Opposition parties in Spain are calling on the government to explain why one of its ministers met Venezuela’s vice-president in a secretive encounter onboard a private jet at Madrid airport.
It emerged on Thursday that José Luis Ábalos, the transport minister in the leftwing coalition government and a senior member of the Spanish Socialist Workers’ party, met Delcy Rodríguez in the early hours of Monday morning.
Rodríguez, who is second-in-command to President Nicolás Maduro, is banned from entering the EU under sanctions imposed by the bloc.
According to the the Spanish news website Vozpopuli, which broke news of the meeting, Ábalos spent about 90 minutes onboard the plane.
It reported that Rodríguez and members of her entourage then spent time in the airport’s VIP lounge before the plane left in the afternoon for Istanbul, where she was due to attend an event marking the 70th anniversary of diplomatic relations between the South American country and Turkey.
While there was no official statement from the Spanish government, sources within Ábalos’s ministry confirmed to Spanish media that he had seen Rodríguez but insisted there had been no “formal contact”.
Ábalos told El País he had gone to the airport to meet Venezuela’s tourism minister, Félix Plasencia, who he said was an old friend. Plasencia, who was travelling on the same plane as Rodríguez, was in Madrid to attend an international tourism fair.

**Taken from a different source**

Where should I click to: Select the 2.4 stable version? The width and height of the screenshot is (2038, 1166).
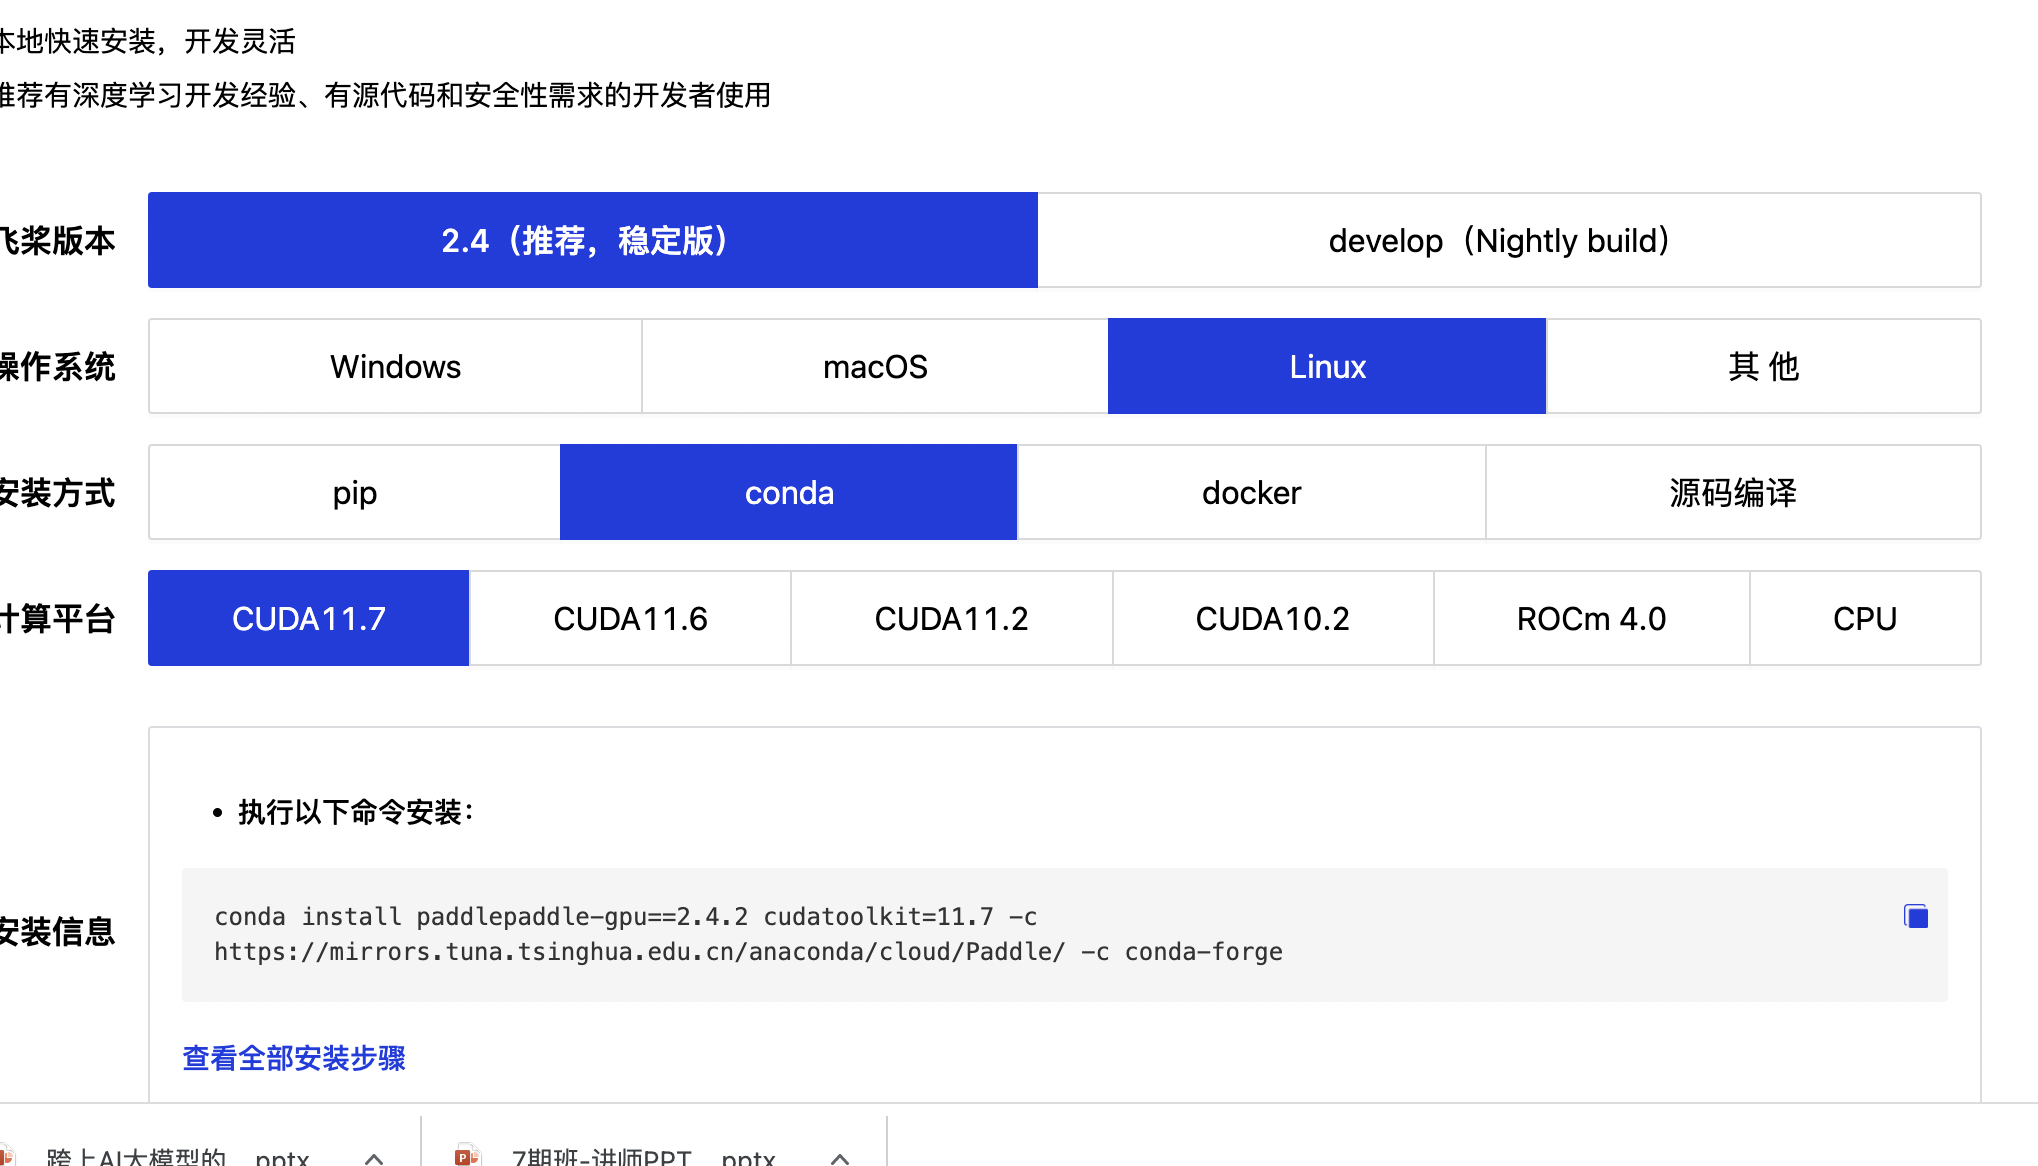click(x=592, y=240)
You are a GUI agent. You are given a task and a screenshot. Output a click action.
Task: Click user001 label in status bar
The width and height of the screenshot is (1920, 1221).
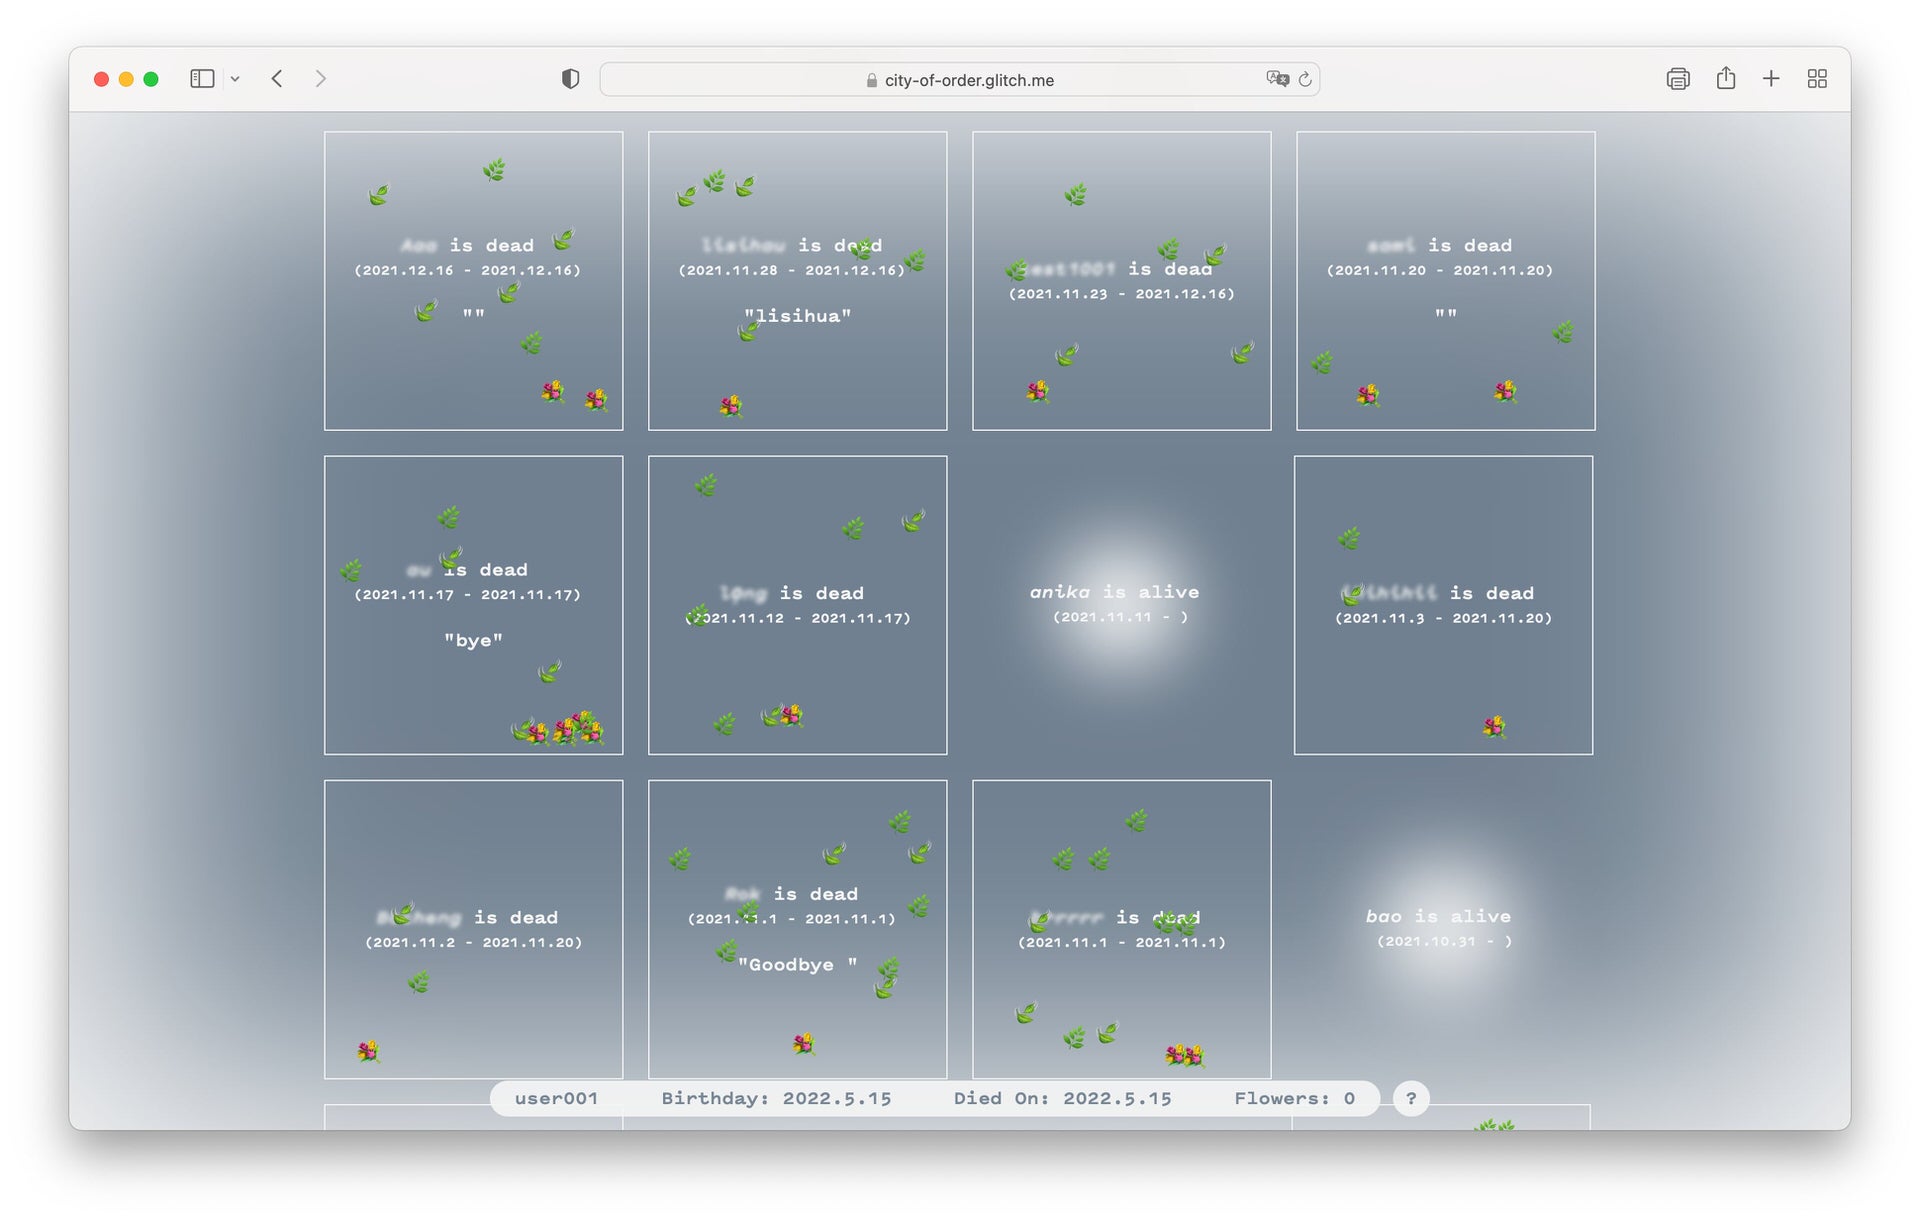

The explanation did little to satisfy rightwing Spanish parties.
“[Prime Minister Pedro] Sánchez needs to explain why his minister met with Maduro’s vice-president when she is barred from setting foot on European soil because of her involvement in the repression and corruption of the Venezuelan dictatorship,” said Pablo Casado, the leader of the conservative People’s party.

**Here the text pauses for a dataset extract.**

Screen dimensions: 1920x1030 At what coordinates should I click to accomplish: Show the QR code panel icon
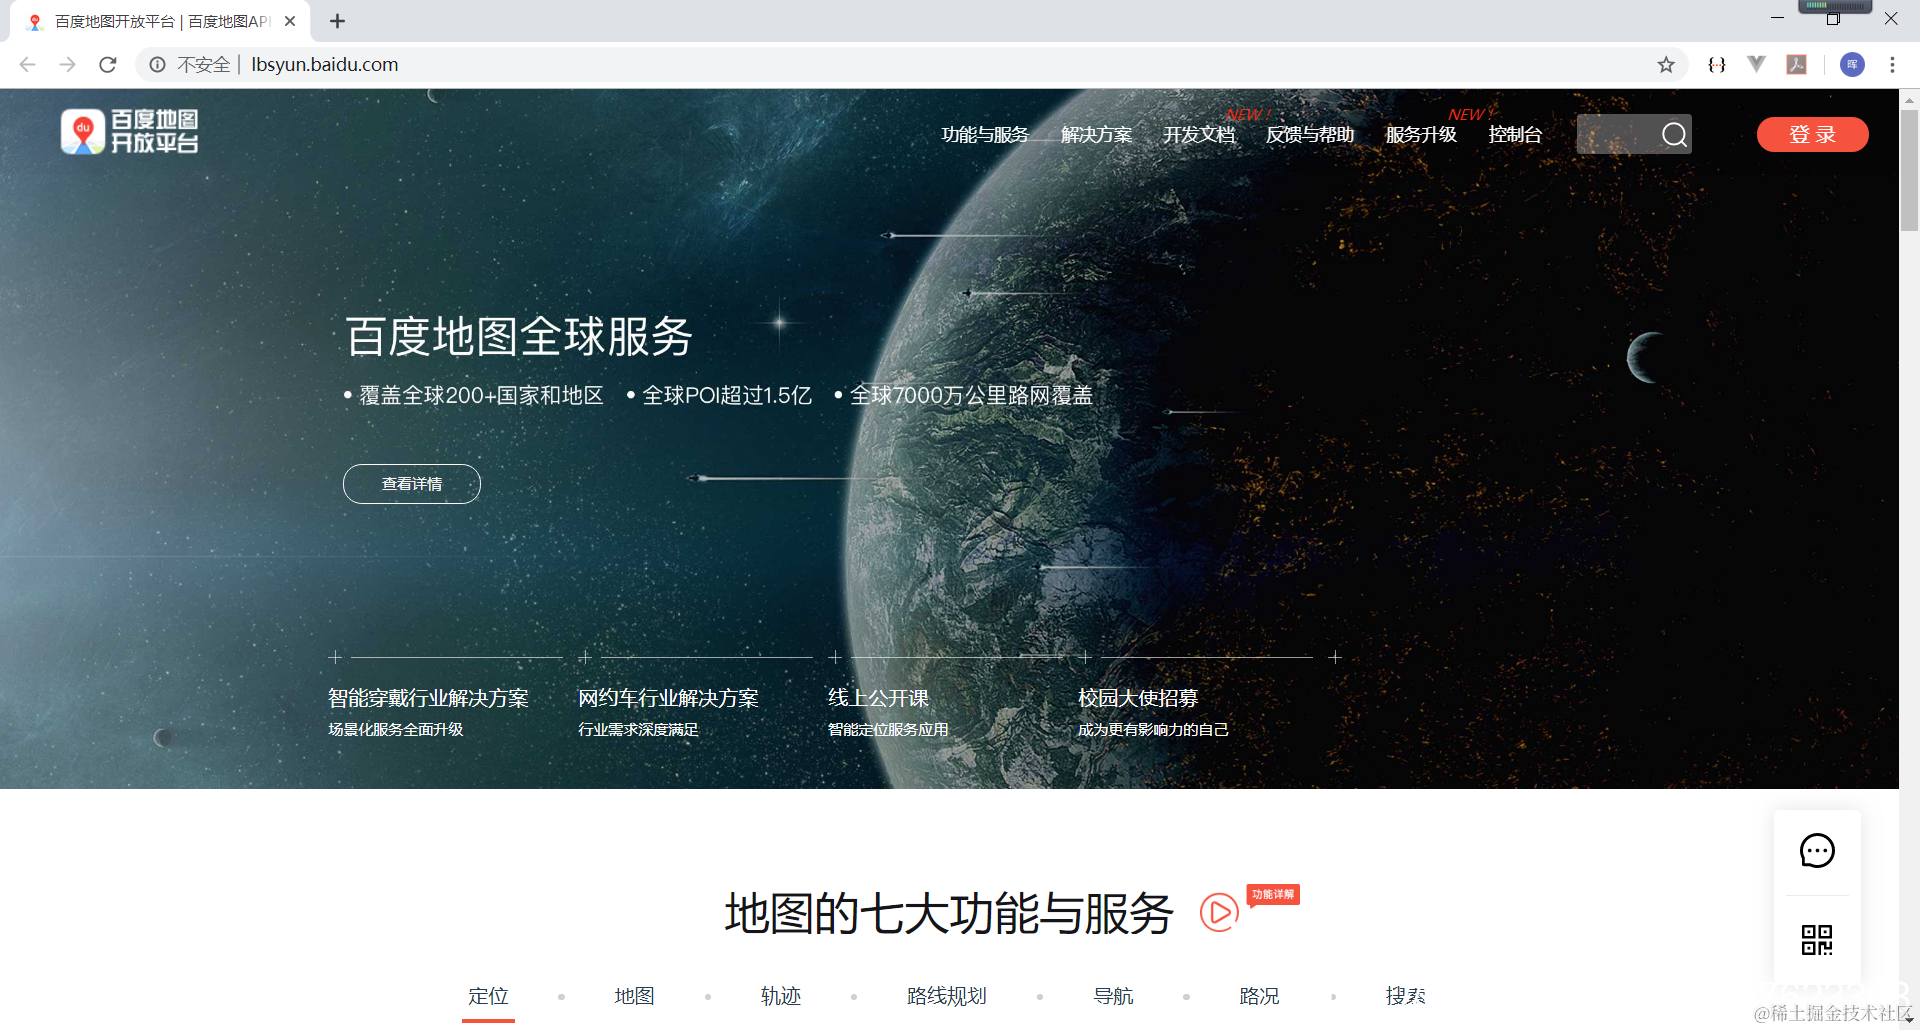(x=1817, y=941)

“If this turns out to be true, we will report this infringement of EU rules.”
The centre-right Citizens party demanded Ábalos immediately appear before parliament to explain himself.
On Thursday, Venezuela’s opposition leader, Juan Guaidó, appeared at the World Economic Forum in Davos to urge the world not to turn its back on his struggling country and the millions of people who have fled across its borders to escape poverty and political turbulence.

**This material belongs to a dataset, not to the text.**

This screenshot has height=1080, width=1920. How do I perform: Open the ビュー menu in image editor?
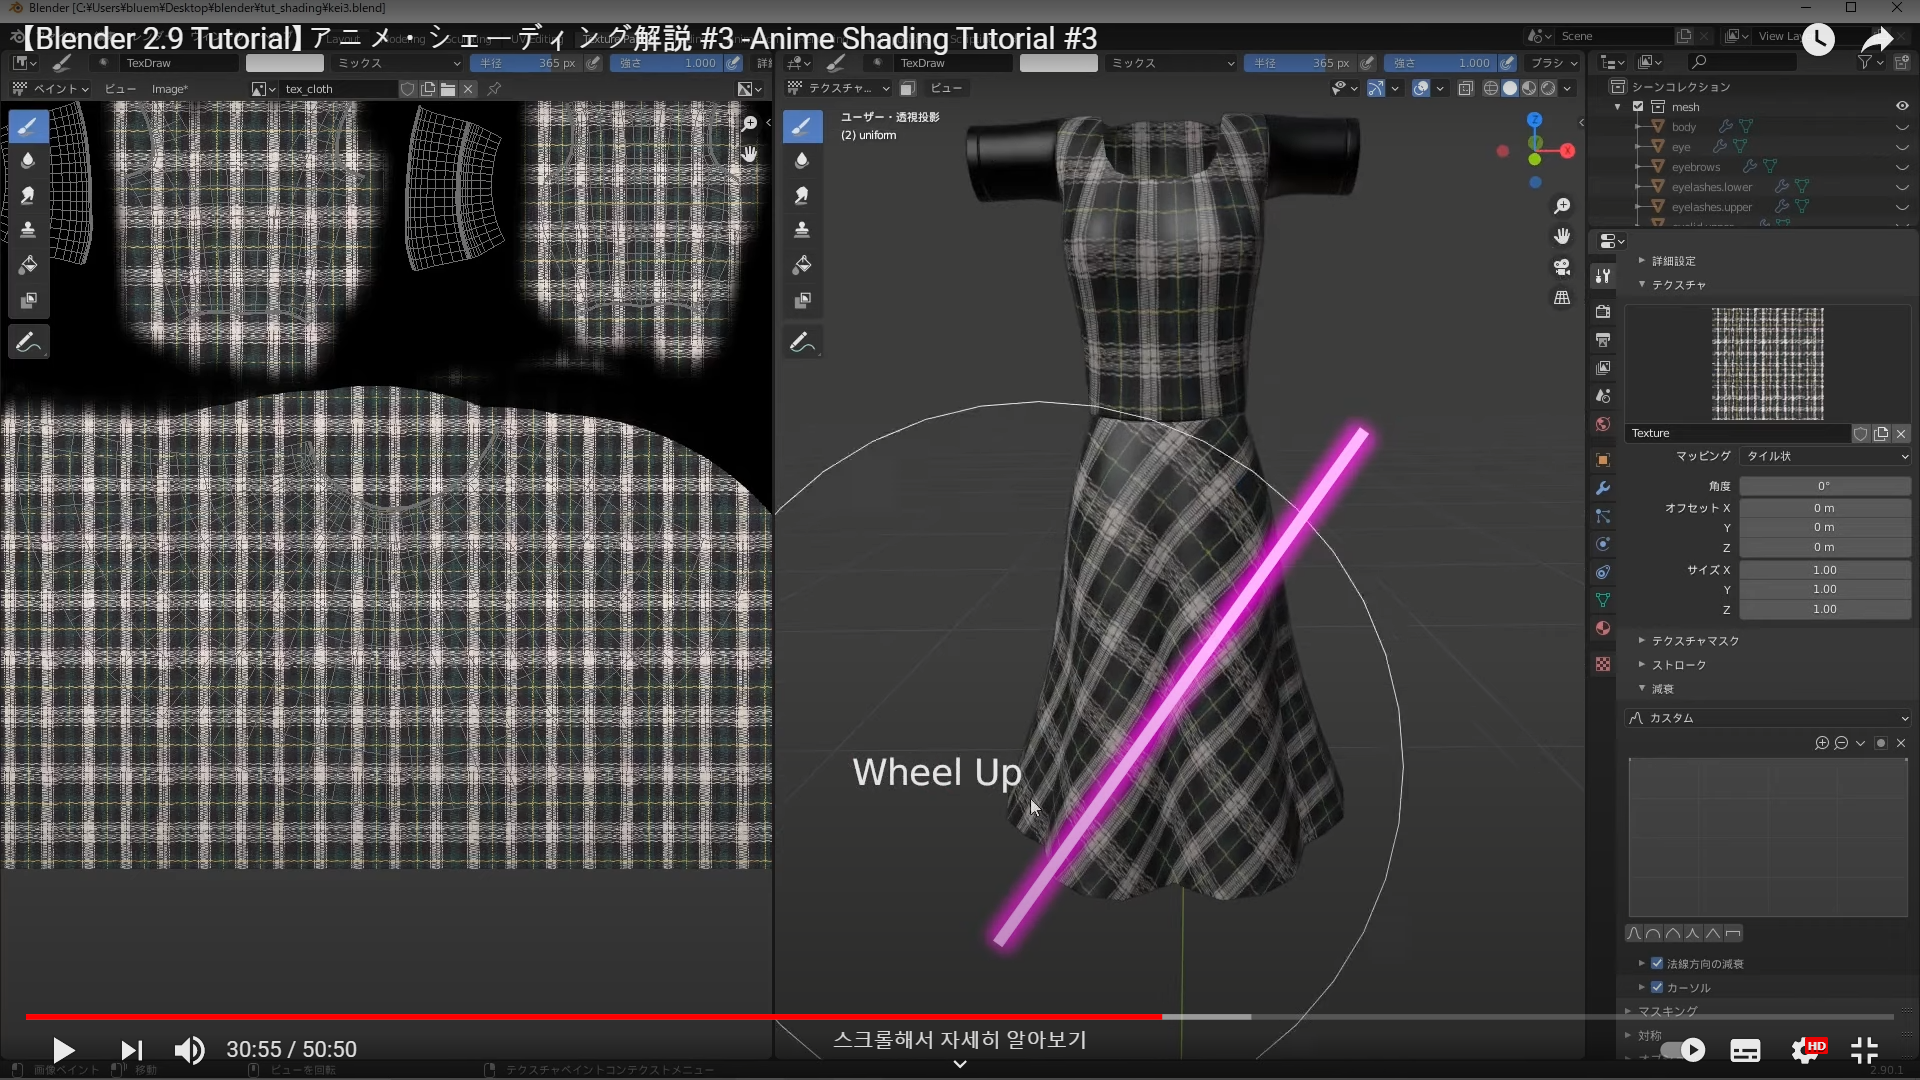point(120,89)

Although he met the UK prime minister, Boris Johnson, Guaidó will not meet Sánchez and will instead by received by Spain’s foreign minister on Saturday. The move has been seen as proof of the influence of Sánchez’s coalition partners, the far-left, anti-austerity Unidas Podemos alliance. Its leader, Pablo Iglesias, now a deputy prime minister, once criticised the Spanish government for backing Guaidó, whom he accused of seeking to stage a US-backed coup and bring about a “bloodbath” in Venezuela.